Exercise task —
Copy the stretch of records from the line that contains "You are a GUI" through the line that contains "Screen dimensions: 1183x1008", both lines included, reproducing each line exactly as it appears.

Available data —

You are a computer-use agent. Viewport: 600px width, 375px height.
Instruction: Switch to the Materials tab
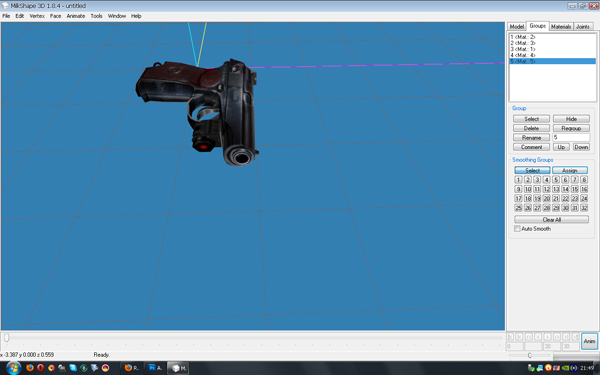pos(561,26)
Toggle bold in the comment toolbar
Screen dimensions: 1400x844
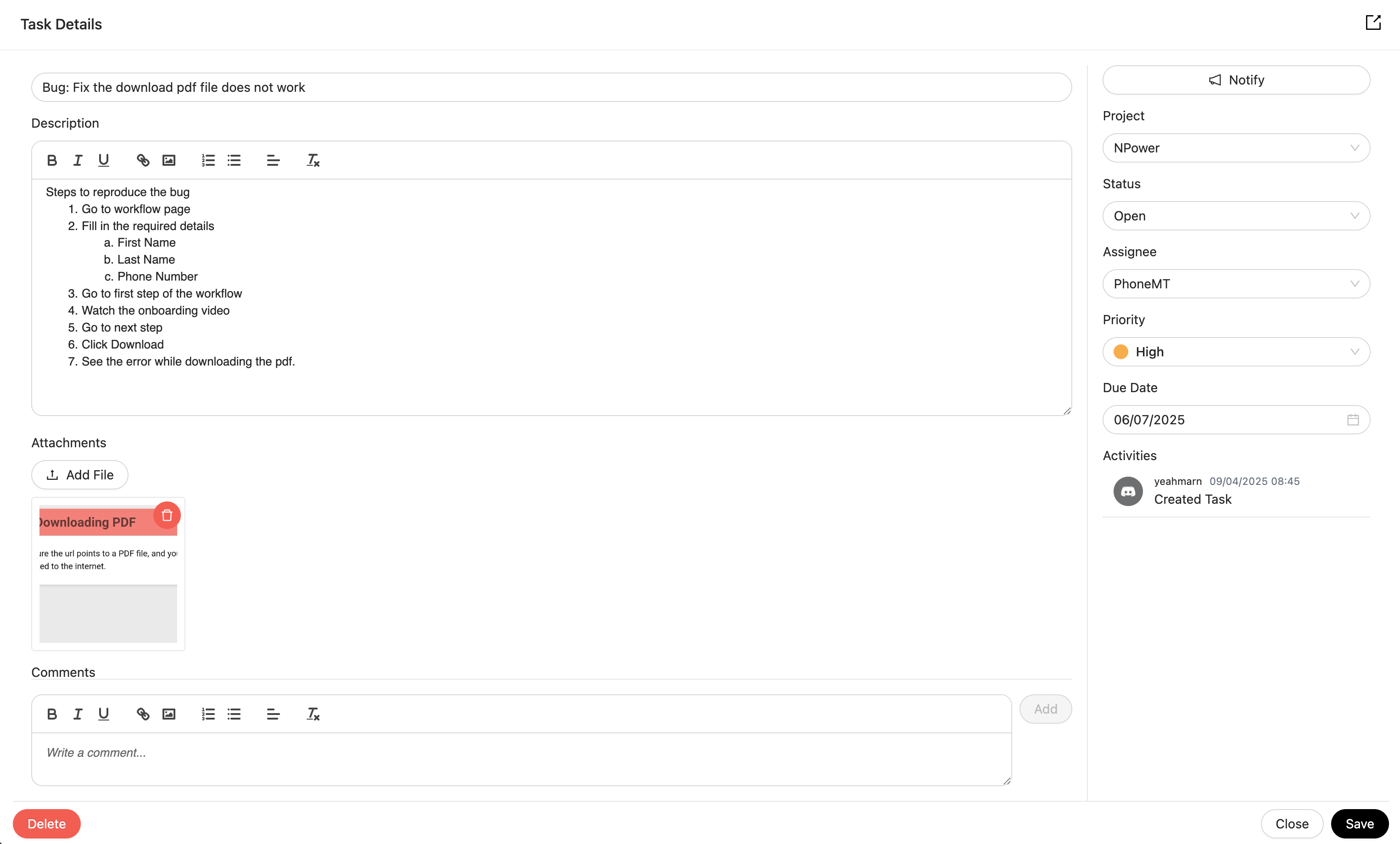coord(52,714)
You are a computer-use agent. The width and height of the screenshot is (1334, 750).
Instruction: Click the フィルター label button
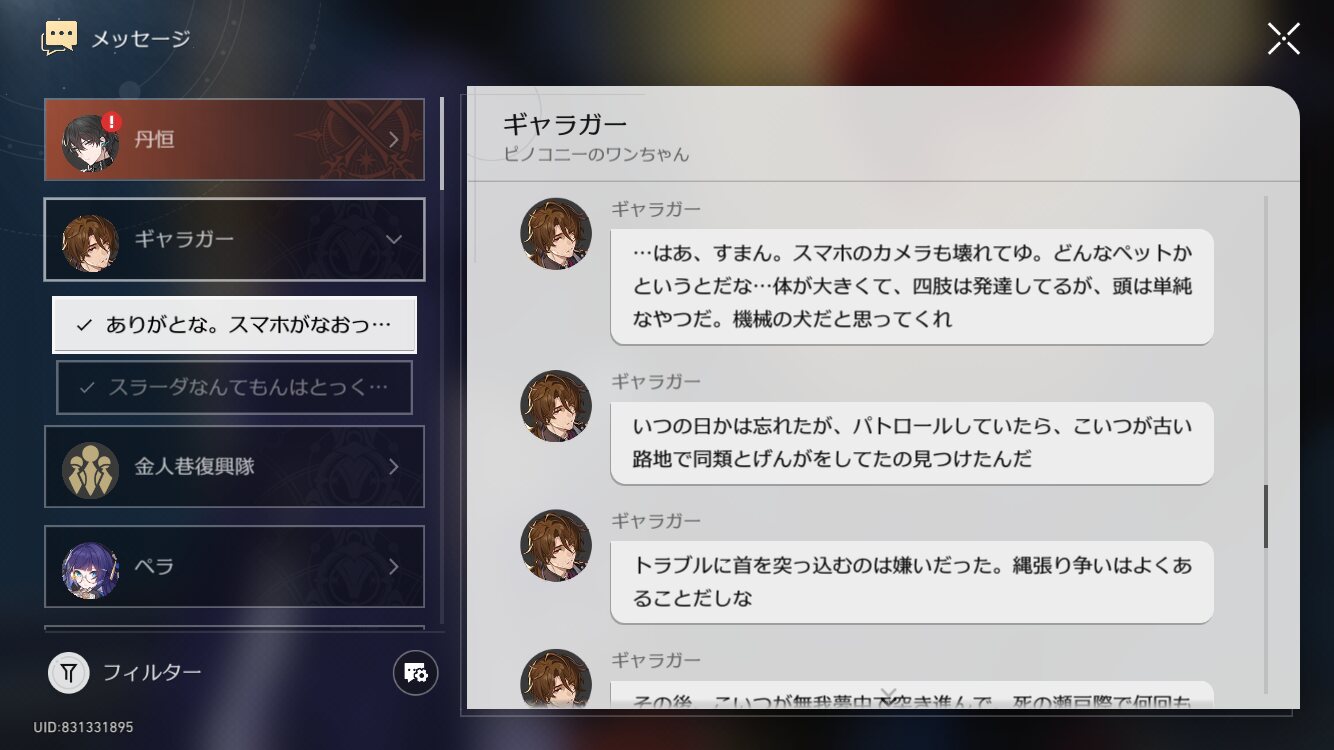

---

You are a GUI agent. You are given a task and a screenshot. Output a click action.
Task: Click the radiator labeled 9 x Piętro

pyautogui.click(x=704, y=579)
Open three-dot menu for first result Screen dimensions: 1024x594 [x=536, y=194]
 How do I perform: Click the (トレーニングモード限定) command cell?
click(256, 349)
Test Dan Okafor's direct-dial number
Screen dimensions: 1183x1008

--

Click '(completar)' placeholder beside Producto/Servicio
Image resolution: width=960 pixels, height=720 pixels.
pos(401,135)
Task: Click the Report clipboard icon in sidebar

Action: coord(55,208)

Response to this task —
You are a GUI agent. You are given a task and a screenshot. Output a click action.
Task: Click the radiator labeled 9 x Piętro

pyautogui.click(x=704, y=579)
Open three-dot menu for first result Screen dimensions: 1024x594 [x=536, y=194]
 How do I perform: Click the (トレーニングモード限定) command cell?
click(256, 349)
Test Dan Okafor's direct-dial number
Screen dimensions: 1183x1008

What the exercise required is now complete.